### Texto para ler
--*--

Os engenheiros do caos e a banalidade do mal  

Por Leonardo Pinto de Magalhães

A filósofa Hannah Arendt apresenta no livro Eichmann em Jerusalém o conceito da banalidade do mal. Segundo a autora, esse conceito se refere aos nazistas (ou indivíduos em outras épocas da história) que participaram de atrocidades “apenas” cumprindo ordens. Assim, pessoas como Eichmann seriam destituídas da capacidade de pensar por si próprias – e a banalidade do mal se instala nesse espaço institucional criado pelo não pensar.

Olhar para a atualidade e analisar como a banalidade do mal se instalou em processos políticos de diferentes países é uma das propostas do livro Os engenheiros do caos (Vestígio, 2019), escrito pelo italiano Giuliano Da Empoli.

Giuliano é jornalista, escritor e também criador do think tank Volta. Logo no início do livro ele cita uma frase de Woody Allen: “Os maus, sem dúvida, entenderam alguma coisa que os bons ignoram”. Um primeiro aspecto que os maus entenderam, como demonstrado no livro, são formas de manipular as redes sociais e os dados que elas produzem.

--*--

### Dados registrados

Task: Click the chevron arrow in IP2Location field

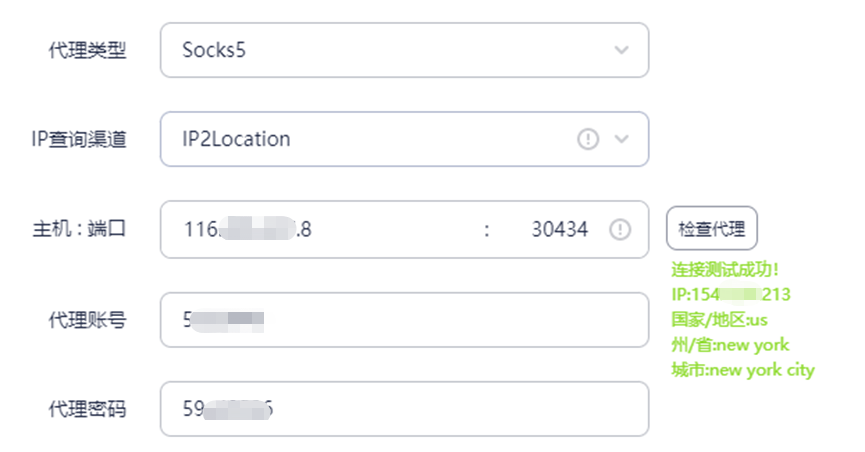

--*--

### Tarefa
Liste todas as pessoas cujo nome aparece no texto sobre o livro Os engenheiros do caos, contando também quem o assina. As linhas são um material à parte, separado do texto.

### Resposta
Leonardo Pinto de Magalhães, Hannah Arendt, Eichmann, Giuliano Da Empoli e Woody Allen.